### O que fazer:
1. No texto sobre a violência, que percentagem das vítimas teve de receber tratamento médico?
2. Prossiga o texto sobre a violência a partir da última frase apresentada.

### Texto de origem:

+++

As marcas também são expressivas no que se refere à saúde de quem enfrenta situações como esta, sendo que 20% das vítimas tiveram que receber tratamento médico. “Vivi com medo durante muito tempo, com receio de gestos parecidos vindos na minha direção e de vozes masculinas a gritar. Demorei a ultrapassar e ainda hoje me afeta. Pensava que tinha tudo e em minutos percebi que não tinha”, recorda Madalena.
Prevenir, acima de tudo
Para combater este tipo de violência, é necessária mais formação para sensibilizar os professores e auxiliares de educação. “O que está a ser realizado hoje em dia, através de algumas associações, é bastante positivo. Contudo, as escolas têm que intervir mais, pois é lá que os jovens passam a maior parte do tempo”, afirma a terapeuta.

+++

### Material de estudo:
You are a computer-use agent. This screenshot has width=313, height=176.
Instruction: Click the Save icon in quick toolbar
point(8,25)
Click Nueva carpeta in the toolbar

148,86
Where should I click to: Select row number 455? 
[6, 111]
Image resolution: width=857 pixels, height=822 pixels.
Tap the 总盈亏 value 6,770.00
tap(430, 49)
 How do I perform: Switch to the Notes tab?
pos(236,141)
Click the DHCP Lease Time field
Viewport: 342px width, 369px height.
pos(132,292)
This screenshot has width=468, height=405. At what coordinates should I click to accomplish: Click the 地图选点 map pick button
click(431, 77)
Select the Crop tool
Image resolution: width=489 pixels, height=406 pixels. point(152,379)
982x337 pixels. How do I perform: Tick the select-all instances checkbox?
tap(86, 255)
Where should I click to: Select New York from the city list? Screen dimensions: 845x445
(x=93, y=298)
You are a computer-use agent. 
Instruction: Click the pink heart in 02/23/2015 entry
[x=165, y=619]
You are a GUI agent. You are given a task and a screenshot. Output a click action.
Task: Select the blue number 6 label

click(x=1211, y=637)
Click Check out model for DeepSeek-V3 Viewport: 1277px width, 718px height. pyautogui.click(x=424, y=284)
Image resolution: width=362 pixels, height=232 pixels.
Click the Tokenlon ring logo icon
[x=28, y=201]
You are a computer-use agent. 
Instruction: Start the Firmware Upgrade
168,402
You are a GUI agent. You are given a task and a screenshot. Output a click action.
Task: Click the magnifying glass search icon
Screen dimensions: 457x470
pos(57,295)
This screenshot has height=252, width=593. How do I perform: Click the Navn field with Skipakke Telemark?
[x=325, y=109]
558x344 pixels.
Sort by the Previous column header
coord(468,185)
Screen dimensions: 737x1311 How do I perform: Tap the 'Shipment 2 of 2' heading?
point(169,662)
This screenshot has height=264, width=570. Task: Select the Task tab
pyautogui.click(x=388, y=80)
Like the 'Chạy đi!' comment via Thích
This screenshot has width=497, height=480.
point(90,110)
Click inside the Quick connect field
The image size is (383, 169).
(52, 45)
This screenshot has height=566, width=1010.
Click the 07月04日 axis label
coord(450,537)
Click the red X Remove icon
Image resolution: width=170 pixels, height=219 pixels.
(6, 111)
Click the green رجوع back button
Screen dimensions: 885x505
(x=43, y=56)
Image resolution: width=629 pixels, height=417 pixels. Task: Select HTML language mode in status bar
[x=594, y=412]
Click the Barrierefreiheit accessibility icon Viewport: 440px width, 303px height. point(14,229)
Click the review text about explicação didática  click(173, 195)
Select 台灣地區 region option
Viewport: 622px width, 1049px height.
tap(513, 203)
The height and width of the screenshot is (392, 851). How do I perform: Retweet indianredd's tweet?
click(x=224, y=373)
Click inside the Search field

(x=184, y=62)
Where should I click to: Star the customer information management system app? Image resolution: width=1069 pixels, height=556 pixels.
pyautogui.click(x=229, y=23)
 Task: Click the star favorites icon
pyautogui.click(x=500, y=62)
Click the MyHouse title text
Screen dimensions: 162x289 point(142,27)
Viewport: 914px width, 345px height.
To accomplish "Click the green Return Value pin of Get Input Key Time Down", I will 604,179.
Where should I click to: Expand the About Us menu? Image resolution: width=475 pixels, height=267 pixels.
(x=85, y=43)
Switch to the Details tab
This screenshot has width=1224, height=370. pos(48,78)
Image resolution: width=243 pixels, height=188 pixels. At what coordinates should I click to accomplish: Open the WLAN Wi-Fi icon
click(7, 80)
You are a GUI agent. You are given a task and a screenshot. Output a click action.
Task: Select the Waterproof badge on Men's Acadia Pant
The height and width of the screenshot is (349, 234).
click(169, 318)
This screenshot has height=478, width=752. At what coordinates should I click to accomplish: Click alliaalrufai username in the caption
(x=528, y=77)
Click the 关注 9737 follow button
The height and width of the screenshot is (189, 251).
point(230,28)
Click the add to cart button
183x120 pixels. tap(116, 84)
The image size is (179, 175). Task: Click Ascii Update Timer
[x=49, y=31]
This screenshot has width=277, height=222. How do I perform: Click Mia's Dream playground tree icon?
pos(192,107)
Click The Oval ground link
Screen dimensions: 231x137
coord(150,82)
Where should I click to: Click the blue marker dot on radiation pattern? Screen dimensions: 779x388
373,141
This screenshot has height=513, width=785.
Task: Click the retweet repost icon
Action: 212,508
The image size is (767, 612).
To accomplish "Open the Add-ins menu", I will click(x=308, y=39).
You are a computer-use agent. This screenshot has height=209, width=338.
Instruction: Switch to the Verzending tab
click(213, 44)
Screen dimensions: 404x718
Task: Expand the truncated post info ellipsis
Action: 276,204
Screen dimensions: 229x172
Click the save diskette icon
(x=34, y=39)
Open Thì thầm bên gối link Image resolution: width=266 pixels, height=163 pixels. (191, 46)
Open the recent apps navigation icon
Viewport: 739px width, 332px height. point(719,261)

+++

### Respostas numeradas:
1. 20% das vítimas.

2.
Existem várias linhas de apoios às vítimas, como a APAV, que promovem campanhas de sensibilização e vários gabinetes. Há também diversos projetos, como a Associação Plano i, que dispõe de um gabinete de apoio às vítimas de violência no namoro. As consultas terapêuticas são gratuitas e, segundo o site oficial da entidade, prestam apoio psicológico a estudantes universitárias/os, vítimas ou ex-vítimas de violência no namoro.
Segundo o Observatório, os níveis de satisfação com os apoios recebidos revelam-se reduzidos. Deste modo, é importante ter-se em conta estes dados de modo a melhorar o apoio. Para inverter as estatísticas, existe ainda a oportunidade de denúncia a autoridades. Contudo, 90% dos casos não apresentaram queixa às autoridades competentes, tendo lidado com estas situações sozinhas ou com ajuda de amigos. Para tentar aumentar a segurança, a terapeuta sublinha que “é importante atuar sobre estas autoridades, de forma a tornar mais acessível, às vítimas, a denúncia destes casos”.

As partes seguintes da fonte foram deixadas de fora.